When your protagonist is a badass spy who manages to make her way through high society Berlin during the war and brings back one of the most notorious German spies, you tend to expect so much more from her next adventure. And that’s why this book failed the expectations game, at least for me.
Maggie has returned to Scotland as an SOE instructor and is seemingly suffering from PTSD after having killed a man in self-defense. She is hard on her trainees but it’s understandable because she just wants them to be tougher. When she travels to Edinburgh to watch Susan’s play, she finds that two women are killed and Susan is critical. Her investigation into this and the catching of the culprit takes just a few chapters and it was so quick, I thought how was this even possible. Wasn’t this the plot of the book, at least according to the blurb. Most of the remaining book deals with the circumstances preceding the Japanese attack on Pearl Harbor. There was also another plot line of Clara Hess imprisoned in the Tower of London, her regression and some insight into her past.

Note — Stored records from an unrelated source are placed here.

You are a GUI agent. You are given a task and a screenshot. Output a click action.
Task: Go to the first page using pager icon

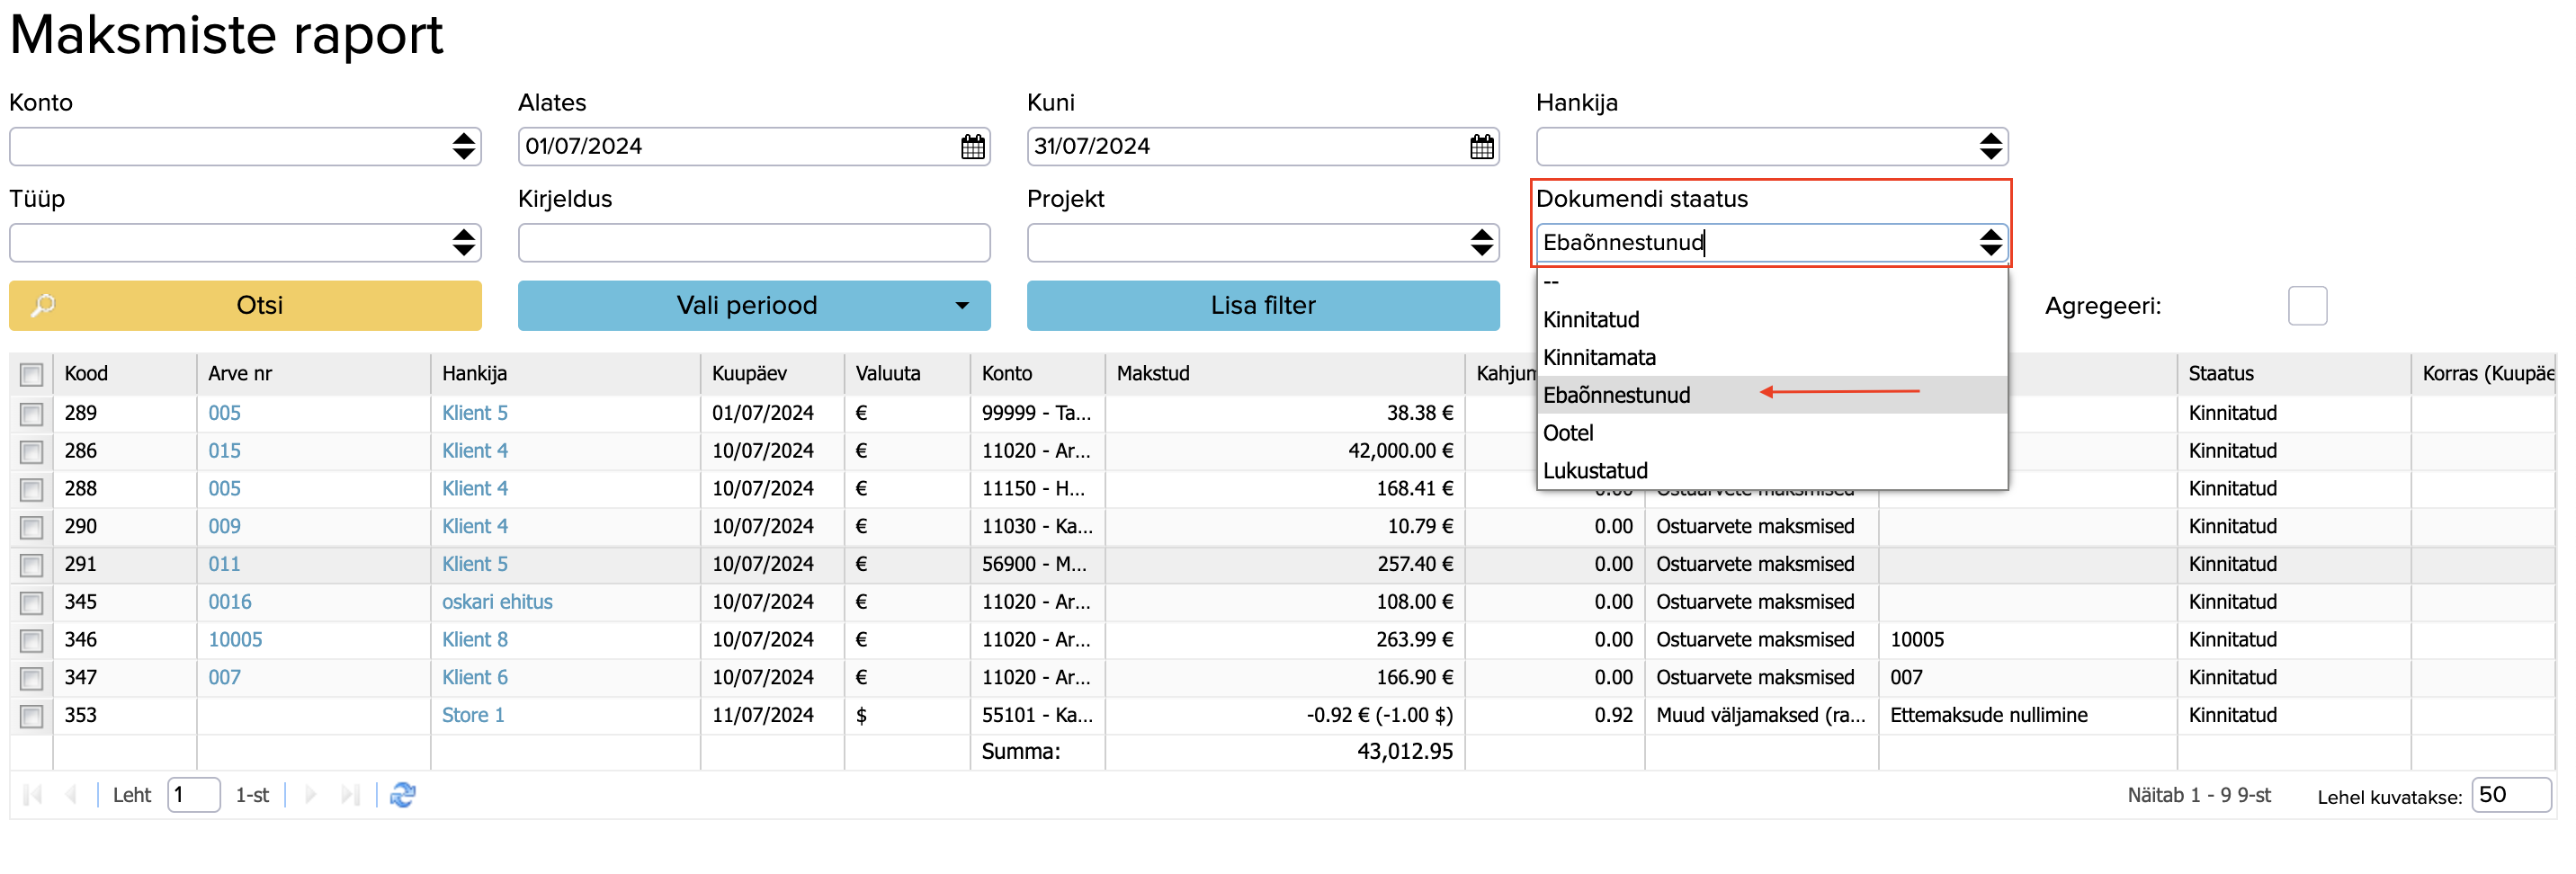click(32, 795)
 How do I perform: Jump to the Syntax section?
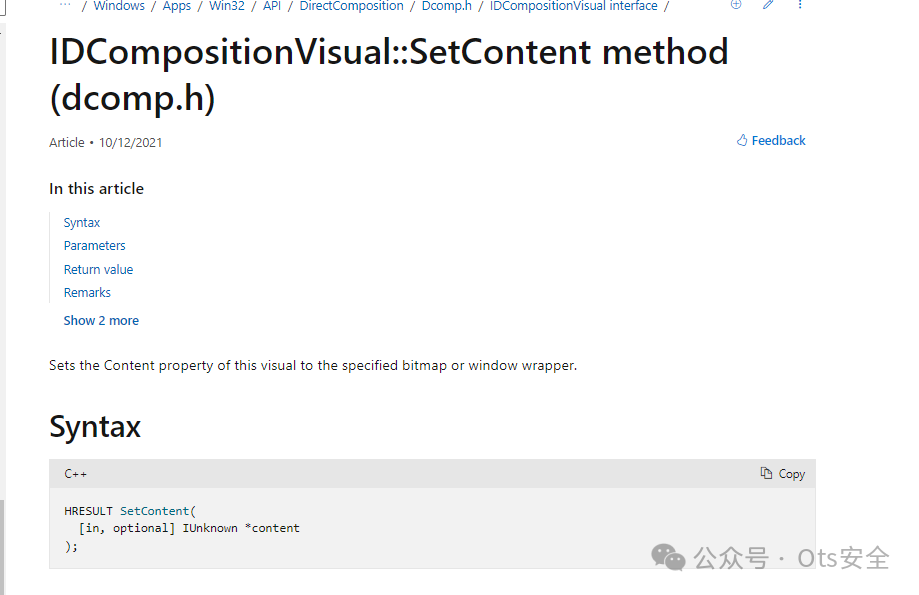pyautogui.click(x=82, y=223)
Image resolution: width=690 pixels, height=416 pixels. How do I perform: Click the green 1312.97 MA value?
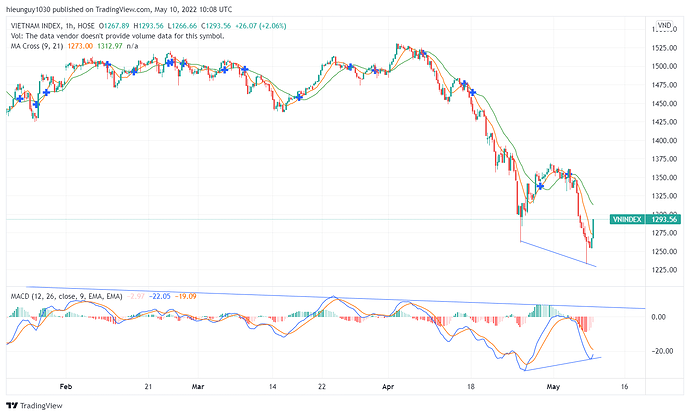pos(110,46)
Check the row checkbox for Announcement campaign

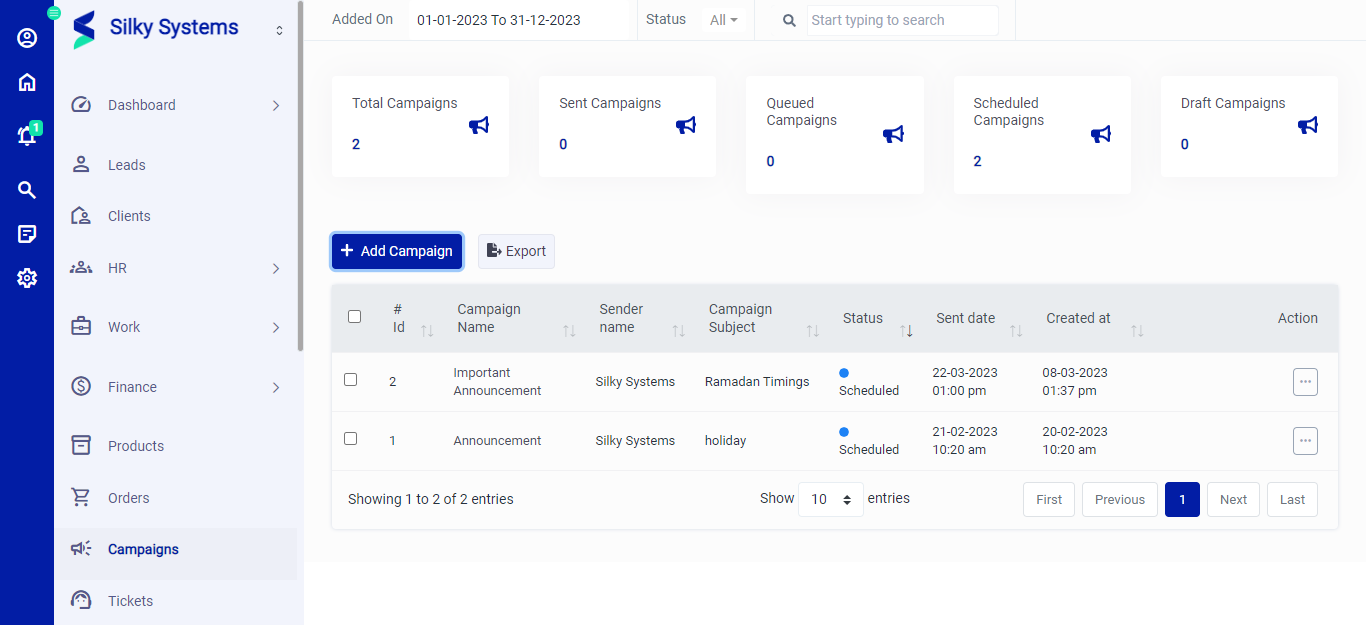click(349, 438)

I read these books because I like Maggie. That’s one reason I was disappointed here – there was so much less of her. The murders were hardly a mystery and I felt they were not up to Maggie’s standards. The mystery should at least be complicated enough for her to deploy her skills. The plot dealing with the Pearl Harbor attack is fiction of course, but it did make for an interesting perspective of how the imminent attack was planned and the intelligence failures that prevented from anticipating it. I was a bit confused about the whole Clara story and it didn’t make me feel any sympathetic towards her. On the whole, this book wasn’t bad, just not enough.